#### WORK TO COMPLETE:
Repeat word for word the part of the genetic code and complexity text below, starting with "1. The dependence" and going on through "uncover its secrets.".

#### TEXT EXCERPT:
■ ■ ■

Information Theory and Algorithmic Complexity: Applications to Linguistic Discourses and DNA Sequences as Complex Systems. Part I: Efficiency of the Genetic Code of Dna --- S. Naranan and V.K. Balasubrahmanyan
The genetic code is a mapping of 64 possible triplet codons from a 4-letter alphabet (A, C, G, U) into 20 amino acids and one STOP signal for protein synthesis. The pattern of degeneracies in codon assignments to amino acids suggests that there is an underlying variable length code, which meets all the optimal coding criteria dictated by Shannon's Information theory. The genetic code can be viewed as an instantaneous, prefix code with unique decipherability and compactness. Optimal codon assignments and average code lengths for 20 species from 10 groups in the phylogenetic tree have been determined from the available data on codon usage, using the Huffman algorithm.
The average binary code length of the genetic code exceeds the optimal average length of the Huffman code only by 2 to 5%, showing that the genetic code is close to optimal. But functionally, the genetic code is a fixed length code of 6 binary bits (3 bases). This provides the needed redundancy (? 25%) for tolerance of errors in the DNA sequences due to mutations.
This hybrid character of the genetic code, combining the advantages of variable and fixed length codes, supports a speculation that in the past the genetic code could have been a variable length code which has evolved to its modern version. The DNA sequence bears striking similarities to linguistic discourses from an Information Theoretic view. Both are complex adaptive systems with intrinsic elements of order and randomness. The complexity parameter, which we had defined earlier for linguistic discourses, is close to maximal in both DNA and natural languages. In this article, the first of two parts, we have focused on the variable length genetic code. In Part II, we deal with DNA sequence treated as a complex adaptive system and some possible correlation of certain parameters with evolution.
1. The dependence on U, as there is no unique way of specifying this.
Yes, that is one problem that has bothering me about it. The rules are algorithms and the 'shortness' and ability of an algorithm to produce a result is highly dependent on the abilities of the programmer, and yes even on the intuitional abilities of the person writing it. Seems there is something highly subjective in the formula.
2. Random sequences have maximum complexity
Yes, that bothers me the most as I pointed out before regarding the content of information. Someone may spend his life studying how complex the grains of sand on a beach are, but that will be of little use. On the other hand spending time studying the DNA code can have great benefits.
BTW - we discovered DNA some 50 years ago and we still have barely begun to uncover its secrets.
As a technical nit, the real value for the compressibility of Shakespeare is probably around 40x rather than 4x, this based on real compressibility data points. Not terribly important, except that this would be an order of magnitude reduction of the exponent.
This isn't a correct application for our universe. In our universe, two arbitrary machines will always agree on the complexity of a string. I touched on this in previous posts. The Invariance Theorem is misleading in practical application; our universe doesn't contain UTMs as far as we can tell, which has consequences.

■ ■ ■

#### DATASET ENTRIES:
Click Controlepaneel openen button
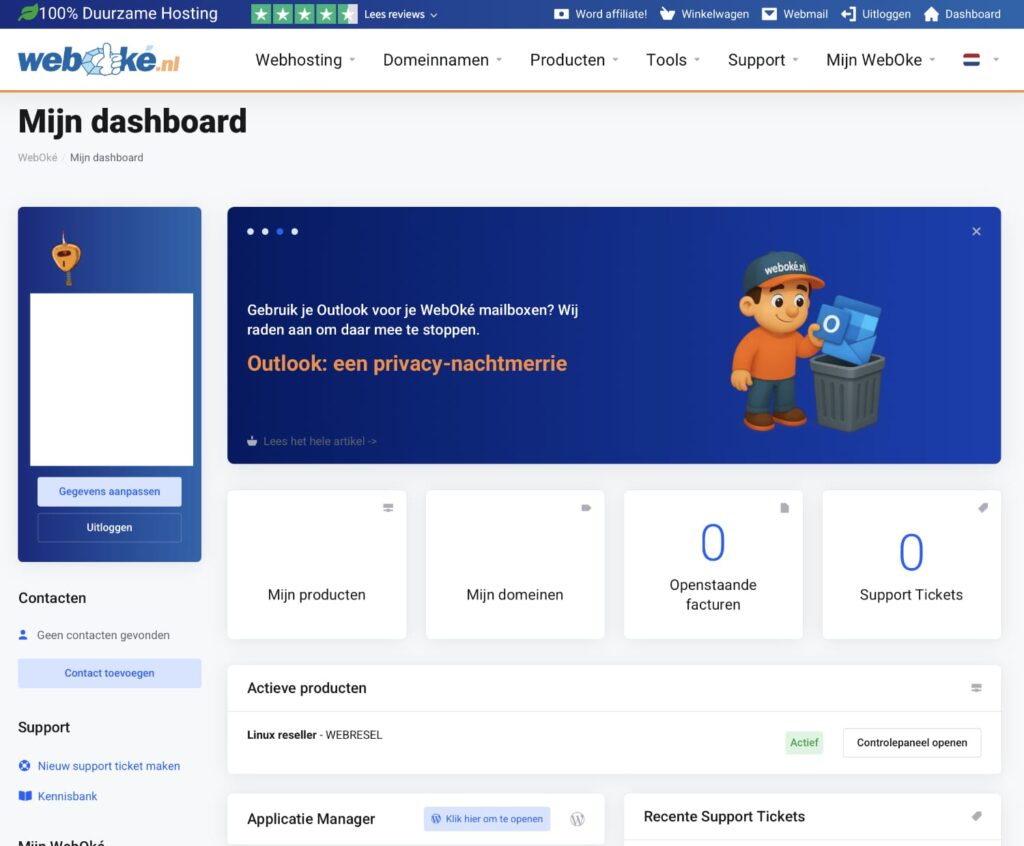The height and width of the screenshot is (846, 1024). (x=911, y=743)
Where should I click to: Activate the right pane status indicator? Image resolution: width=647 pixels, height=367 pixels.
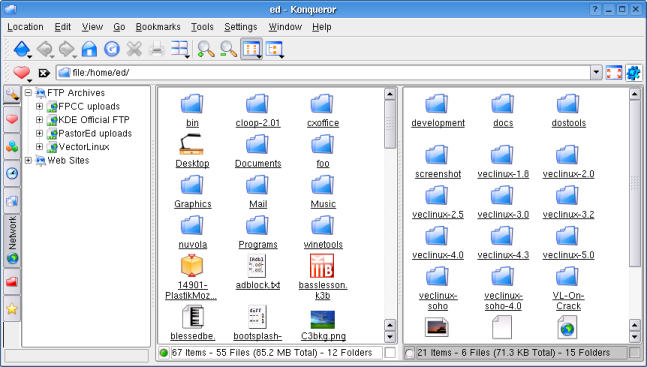(x=409, y=353)
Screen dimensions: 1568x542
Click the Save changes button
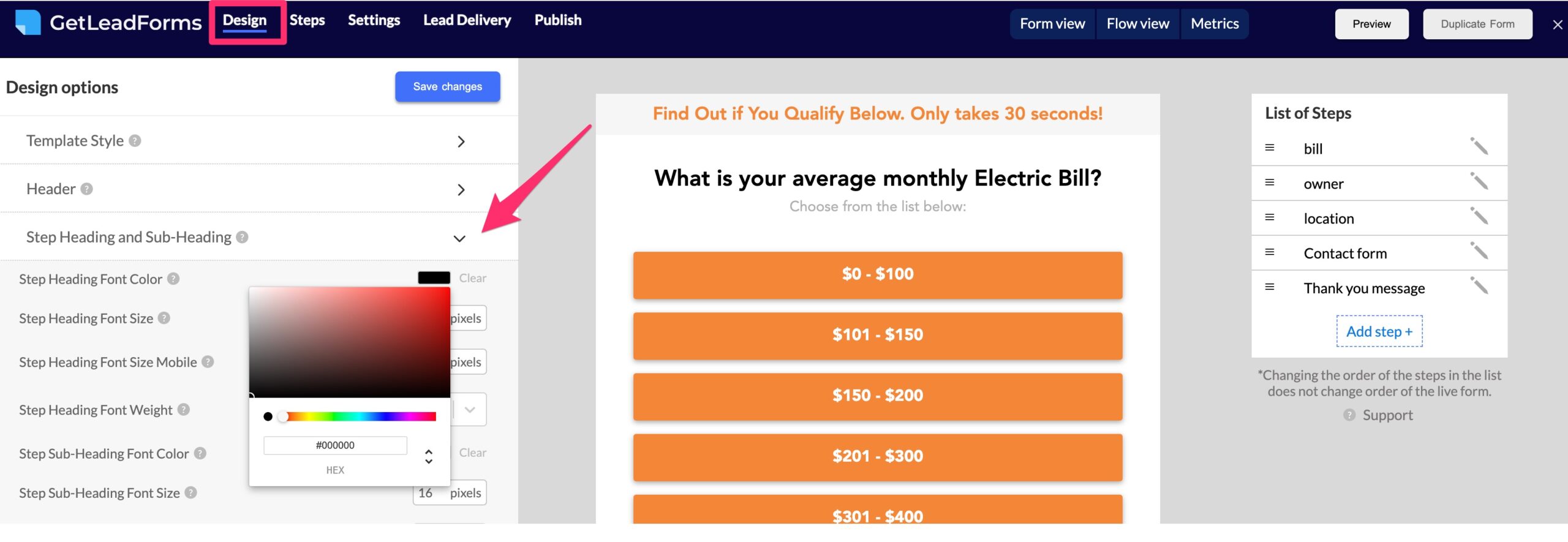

■ ■ ■

#### RESPONSE TO THIS EXERCISE:
1. The dependence on U, as there is no unique way of specifying this.
Yes, that is one problem that has bothering me about it. The rules are algorithms and the 'shortness' and ability of an algorithm to produce a result is highly dependent on the abilities of the programmer, and yes even on the intuitional abilities of the person writing it. Seems there is something highly subjective in the formula.
2. Random sequences have maximum complexity
Yes, that bothers me the most as I pointed out before regarding the content of information. Someone may spend his life studying how complex the grains of sand on a beach are, but that will be of little use. On the other hand spending time studying the DNA code can have great benefits.
BTW - we discovered DNA some 50 years ago and we still have barely begun to uncover its secrets.